* _DATA EXCERPTS_:
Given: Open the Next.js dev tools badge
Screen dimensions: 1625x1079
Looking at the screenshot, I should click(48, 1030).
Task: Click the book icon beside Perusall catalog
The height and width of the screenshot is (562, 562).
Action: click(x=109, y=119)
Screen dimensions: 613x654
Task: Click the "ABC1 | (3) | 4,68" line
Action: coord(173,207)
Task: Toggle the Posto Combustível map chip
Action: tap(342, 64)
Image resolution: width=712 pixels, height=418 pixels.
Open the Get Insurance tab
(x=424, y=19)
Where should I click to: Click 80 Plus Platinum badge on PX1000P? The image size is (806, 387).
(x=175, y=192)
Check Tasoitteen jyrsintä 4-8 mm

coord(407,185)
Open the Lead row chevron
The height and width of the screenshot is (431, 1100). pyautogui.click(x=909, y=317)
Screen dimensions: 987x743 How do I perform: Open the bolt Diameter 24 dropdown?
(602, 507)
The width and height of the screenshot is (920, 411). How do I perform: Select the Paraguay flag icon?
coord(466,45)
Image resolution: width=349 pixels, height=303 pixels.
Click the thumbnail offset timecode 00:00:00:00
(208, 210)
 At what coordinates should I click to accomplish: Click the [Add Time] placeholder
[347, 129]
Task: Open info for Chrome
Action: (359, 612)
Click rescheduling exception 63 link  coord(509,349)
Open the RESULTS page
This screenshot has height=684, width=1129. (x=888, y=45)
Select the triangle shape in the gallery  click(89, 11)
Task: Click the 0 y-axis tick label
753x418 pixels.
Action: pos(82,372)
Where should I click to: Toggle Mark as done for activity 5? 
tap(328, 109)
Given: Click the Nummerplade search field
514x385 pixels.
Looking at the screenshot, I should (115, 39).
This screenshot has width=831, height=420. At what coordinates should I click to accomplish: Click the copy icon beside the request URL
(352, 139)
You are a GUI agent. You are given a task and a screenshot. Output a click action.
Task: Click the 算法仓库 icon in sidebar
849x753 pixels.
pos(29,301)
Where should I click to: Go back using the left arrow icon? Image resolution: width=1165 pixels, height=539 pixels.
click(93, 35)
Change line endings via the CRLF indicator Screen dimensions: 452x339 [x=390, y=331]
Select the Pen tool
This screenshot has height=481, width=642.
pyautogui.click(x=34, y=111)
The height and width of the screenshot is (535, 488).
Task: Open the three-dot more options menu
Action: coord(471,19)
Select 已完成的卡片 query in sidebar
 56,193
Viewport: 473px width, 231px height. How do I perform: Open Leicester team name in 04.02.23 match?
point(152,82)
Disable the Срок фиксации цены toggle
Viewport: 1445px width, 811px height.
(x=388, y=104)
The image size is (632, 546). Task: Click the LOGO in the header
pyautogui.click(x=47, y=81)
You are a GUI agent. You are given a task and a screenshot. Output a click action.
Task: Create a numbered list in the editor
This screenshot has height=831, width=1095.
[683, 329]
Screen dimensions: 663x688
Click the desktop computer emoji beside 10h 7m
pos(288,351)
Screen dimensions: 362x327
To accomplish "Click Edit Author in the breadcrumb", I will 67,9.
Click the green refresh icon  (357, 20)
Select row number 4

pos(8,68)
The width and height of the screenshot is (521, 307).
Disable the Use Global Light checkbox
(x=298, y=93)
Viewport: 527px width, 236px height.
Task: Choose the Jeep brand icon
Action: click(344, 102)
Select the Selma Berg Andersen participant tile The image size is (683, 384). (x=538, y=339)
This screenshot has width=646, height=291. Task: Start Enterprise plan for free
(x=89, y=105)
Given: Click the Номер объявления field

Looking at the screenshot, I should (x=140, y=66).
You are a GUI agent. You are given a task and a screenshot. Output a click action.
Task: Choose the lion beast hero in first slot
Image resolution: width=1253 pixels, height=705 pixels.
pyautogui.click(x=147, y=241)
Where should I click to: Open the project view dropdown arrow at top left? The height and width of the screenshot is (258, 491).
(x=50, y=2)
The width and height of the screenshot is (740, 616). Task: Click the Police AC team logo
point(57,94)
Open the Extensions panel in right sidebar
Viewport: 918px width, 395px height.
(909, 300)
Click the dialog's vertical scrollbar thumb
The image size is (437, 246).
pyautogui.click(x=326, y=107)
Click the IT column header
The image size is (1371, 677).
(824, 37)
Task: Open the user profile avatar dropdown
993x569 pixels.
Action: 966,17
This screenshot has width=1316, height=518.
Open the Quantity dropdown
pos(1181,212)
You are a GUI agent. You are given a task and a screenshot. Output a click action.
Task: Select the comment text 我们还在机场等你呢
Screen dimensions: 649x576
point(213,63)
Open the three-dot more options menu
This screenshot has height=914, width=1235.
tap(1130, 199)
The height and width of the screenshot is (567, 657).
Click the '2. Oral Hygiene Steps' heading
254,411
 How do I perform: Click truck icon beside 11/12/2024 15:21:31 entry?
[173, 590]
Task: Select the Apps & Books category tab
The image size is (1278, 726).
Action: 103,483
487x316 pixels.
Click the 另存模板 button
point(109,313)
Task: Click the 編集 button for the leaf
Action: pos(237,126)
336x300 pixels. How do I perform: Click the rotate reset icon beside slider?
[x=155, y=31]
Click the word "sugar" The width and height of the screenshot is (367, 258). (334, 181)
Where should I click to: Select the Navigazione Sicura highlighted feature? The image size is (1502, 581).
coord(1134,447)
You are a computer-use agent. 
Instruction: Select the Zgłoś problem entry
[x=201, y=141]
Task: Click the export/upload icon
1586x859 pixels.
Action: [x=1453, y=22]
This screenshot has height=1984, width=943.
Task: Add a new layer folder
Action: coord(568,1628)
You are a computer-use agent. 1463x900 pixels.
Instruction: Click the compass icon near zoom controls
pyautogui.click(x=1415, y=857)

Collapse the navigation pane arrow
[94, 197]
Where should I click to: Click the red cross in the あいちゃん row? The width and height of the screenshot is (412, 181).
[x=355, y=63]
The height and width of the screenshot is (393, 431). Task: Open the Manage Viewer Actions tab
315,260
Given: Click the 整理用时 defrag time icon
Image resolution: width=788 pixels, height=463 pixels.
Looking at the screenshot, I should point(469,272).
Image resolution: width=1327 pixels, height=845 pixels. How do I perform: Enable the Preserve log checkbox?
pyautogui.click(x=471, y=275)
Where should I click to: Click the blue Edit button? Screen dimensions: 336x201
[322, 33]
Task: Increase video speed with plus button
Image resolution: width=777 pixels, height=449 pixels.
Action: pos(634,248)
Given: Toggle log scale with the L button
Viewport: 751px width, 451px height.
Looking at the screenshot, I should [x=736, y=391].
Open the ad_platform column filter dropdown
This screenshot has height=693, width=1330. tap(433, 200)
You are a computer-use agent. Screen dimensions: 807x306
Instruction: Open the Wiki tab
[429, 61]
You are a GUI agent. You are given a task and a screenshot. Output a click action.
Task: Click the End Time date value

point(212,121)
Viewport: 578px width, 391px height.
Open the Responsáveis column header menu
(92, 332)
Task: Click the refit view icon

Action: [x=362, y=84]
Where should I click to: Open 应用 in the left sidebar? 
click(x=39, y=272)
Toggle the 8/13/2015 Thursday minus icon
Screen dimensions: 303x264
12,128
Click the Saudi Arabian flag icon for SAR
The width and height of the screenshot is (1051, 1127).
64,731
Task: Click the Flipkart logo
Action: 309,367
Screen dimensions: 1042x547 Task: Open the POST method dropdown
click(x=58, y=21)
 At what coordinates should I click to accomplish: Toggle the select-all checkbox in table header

* _DESCRIPTION OF THE TASK_:
Without leaving anything out, give the entries again exactly.

* _TASK RESPONSE_:
Given: Open the Next.js dev tools badge
Screen dimensions: 1625x1079
Looking at the screenshot, I should click(48, 1030).
Task: Click the book icon beside Perusall catalog
The height and width of the screenshot is (562, 562).
Action: click(x=109, y=119)
Screen dimensions: 613x654
Task: Click the "ABC1 | (3) | 4,68" line
Action: coord(173,207)
Task: Toggle the Posto Combustível map chip
Action: tap(342, 64)
Image resolution: width=712 pixels, height=418 pixels.
Open the Get Insurance tab
(x=424, y=19)
Where should I click to: Click 80 Plus Platinum badge on PX1000P? The image size is (806, 387).
(x=175, y=192)
Check Tasoitteen jyrsintä 4-8 mm

coord(407,185)
Open the Lead row chevron
The height and width of the screenshot is (431, 1100). pyautogui.click(x=909, y=317)
Screen dimensions: 987x743 How do I perform: Open the bolt Diameter 24 dropdown?
(602, 507)
The width and height of the screenshot is (920, 411). How do I perform: Select the Paraguay flag icon?
coord(466,45)
Image resolution: width=349 pixels, height=303 pixels.
Click the thumbnail offset timecode 00:00:00:00
(208, 210)
 At what coordinates should I click to accomplish: Click the [Add Time] placeholder
[347, 129]
Task: Open info for Chrome
Action: (359, 612)
Click rescheduling exception 63 link  coord(509,349)
Open the RESULTS page
This screenshot has height=684, width=1129. (x=888, y=45)
Select the triangle shape in the gallery  click(89, 11)
Task: Click the 0 y-axis tick label
753x418 pixels.
Action: pos(82,372)
Where should I click to: Toggle Mark as done for activity 5? 
tap(328, 109)
Given: Click the Nummerplade search field
514x385 pixels.
Looking at the screenshot, I should (115, 39).
This screenshot has width=831, height=420. At what coordinates should I click to accomplish: Click the copy icon beside the request URL
(352, 139)
You are a GUI agent. You are given a task and a screenshot. Output a click action.
Task: Click the 算法仓库 icon in sidebar
849x753 pixels.
pos(29,301)
Where should I click to: Go back using the left arrow icon? Image resolution: width=1165 pixels, height=539 pixels.
click(93, 35)
Change line endings via the CRLF indicator Screen dimensions: 452x339 [x=390, y=331]
Select the Pen tool
This screenshot has height=481, width=642.
pyautogui.click(x=34, y=111)
The height and width of the screenshot is (535, 488).
Task: Open the three-dot more options menu
Action: coord(471,19)
Select 已完成的卡片 query in sidebar
 56,193
Viewport: 473px width, 231px height. How do I perform: Open Leicester team name in 04.02.23 match?
point(152,82)
Disable the Срок фиксации цены toggle
Viewport: 1445px width, 811px height.
(x=388, y=104)
The image size is (632, 546). Task: Click the LOGO in the header
pyautogui.click(x=47, y=81)
You are a GUI agent. You are given a task and a screenshot. Output a click action.
Task: Create a numbered list in the editor
This screenshot has height=831, width=1095.
[683, 329]
Screen dimensions: 663x688
Click the desktop computer emoji beside 10h 7m
pos(288,351)
Screen dimensions: 362x327
To accomplish "Click Edit Author in the breadcrumb", I will 67,9.
Click the green refresh icon  (357, 20)
Select row number 4

pos(8,68)
The width and height of the screenshot is (521, 307).
Disable the Use Global Light checkbox
(x=298, y=93)
Viewport: 527px width, 236px height.
Task: Choose the Jeep brand icon
Action: click(344, 102)
Select the Selma Berg Andersen participant tile The image size is (683, 384). (x=538, y=339)
This screenshot has width=646, height=291. Task: Start Enterprise plan for free
(x=89, y=105)
Given: Click the Номер объявления field

Looking at the screenshot, I should (x=140, y=66).
You are a GUI agent. You are given a task and a screenshot. Output a click action.
Task: Choose the lion beast hero in first slot
Image resolution: width=1253 pixels, height=705 pixels.
pyautogui.click(x=147, y=241)
Where should I click to: Open the project view dropdown arrow at top left? The height and width of the screenshot is (258, 491).
(x=50, y=2)
The width and height of the screenshot is (740, 616). Task: Click the Police AC team logo
point(57,94)
Open the Extensions panel in right sidebar
Viewport: 918px width, 395px height.
(909, 300)
Click the dialog's vertical scrollbar thumb
The image size is (437, 246).
pyautogui.click(x=326, y=107)
Click the IT column header
The image size is (1371, 677).
(824, 37)
Task: Open the user profile avatar dropdown
993x569 pixels.
Action: 966,17
This screenshot has width=1316, height=518.
Open the Quantity dropdown
pos(1181,212)
You are a GUI agent. You are given a task and a screenshot. Output a click action.
Task: Select the comment text 我们还在机场等你呢
Screen dimensions: 649x576
point(213,63)
Open the three-dot more options menu
This screenshot has height=914, width=1235.
tap(1130, 199)
The height and width of the screenshot is (567, 657).
Click the '2. Oral Hygiene Steps' heading
254,411
 How do I perform: Click truck icon beside 11/12/2024 15:21:31 entry?
[173, 590]
Task: Select the Apps & Books category tab
The image size is (1278, 726).
Action: 103,483
487x316 pixels.
Click the 另存模板 button
point(109,313)
Task: Click the 編集 button for the leaf
Action: pos(237,126)
336x300 pixels. How do I perform: Click the rotate reset icon beside slider?
[x=155, y=31]
Click the word "sugar" The width and height of the screenshot is (367, 258). (334, 181)
Where should I click to: Select the Navigazione Sicura highlighted feature? The image size is (1502, 581).
coord(1134,447)
You are a computer-use agent. 
Instruction: Select the Zgłoś problem entry
[x=201, y=141]
Task: Click the export/upload icon
1586x859 pixels.
Action: [x=1453, y=22]
This screenshot has height=1984, width=943.
Task: Add a new layer folder
Action: coord(568,1628)
You are a computer-use agent. 1463x900 pixels.
Instruction: Click the compass icon near zoom controls
pyautogui.click(x=1415, y=857)

Collapse the navigation pane arrow
[94, 197]
Where should I click to: Click the red cross in the あいちゃん row? The width and height of the screenshot is (412, 181).
[x=355, y=63]
The height and width of the screenshot is (393, 431). Task: Open the Manage Viewer Actions tab
315,260
Given: Click the 整理用时 defrag time icon
Image resolution: width=788 pixels, height=463 pixels.
Looking at the screenshot, I should point(469,272).
Image resolution: width=1327 pixels, height=845 pixels. How do I perform: Enable the Preserve log checkbox?
pyautogui.click(x=471, y=275)
Where should I click to: Click the blue Edit button? Screen dimensions: 336x201
[322, 33]
Task: Increase video speed with plus button
Image resolution: width=777 pixels, height=449 pixels.
Action: pos(634,248)
Given: Toggle log scale with the L button
Viewport: 751px width, 451px height.
Looking at the screenshot, I should [x=736, y=391].
Open the ad_platform column filter dropdown
This screenshot has height=693, width=1330. tap(433, 200)
You are a computer-use agent. Screen dimensions: 807x306
Instruction: Open the Wiki tab
[429, 61]
You are a GUI agent. You are given a task and a screenshot. Output a click action.
Task: Click the End Time date value

point(212,121)
Viewport: 578px width, 391px height.
Open the Responsáveis column header menu
(92, 332)
Task: Click the refit view icon

Action: [x=362, y=84]
Where should I click to: Open 应用 in the left sidebar? 
click(x=39, y=272)
Toggle the 8/13/2015 Thursday minus icon
Screen dimensions: 303x264
12,128
Click the Saudi Arabian flag icon for SAR
The width and height of the screenshot is (1051, 1127).
64,731
Task: Click the Flipkart logo
Action: 309,367
Screen dimensions: 1042x547 Task: Open the POST method dropdown
click(x=58, y=21)
 At what coordinates should I click to accomplish: Toggle the select-all checkbox in table header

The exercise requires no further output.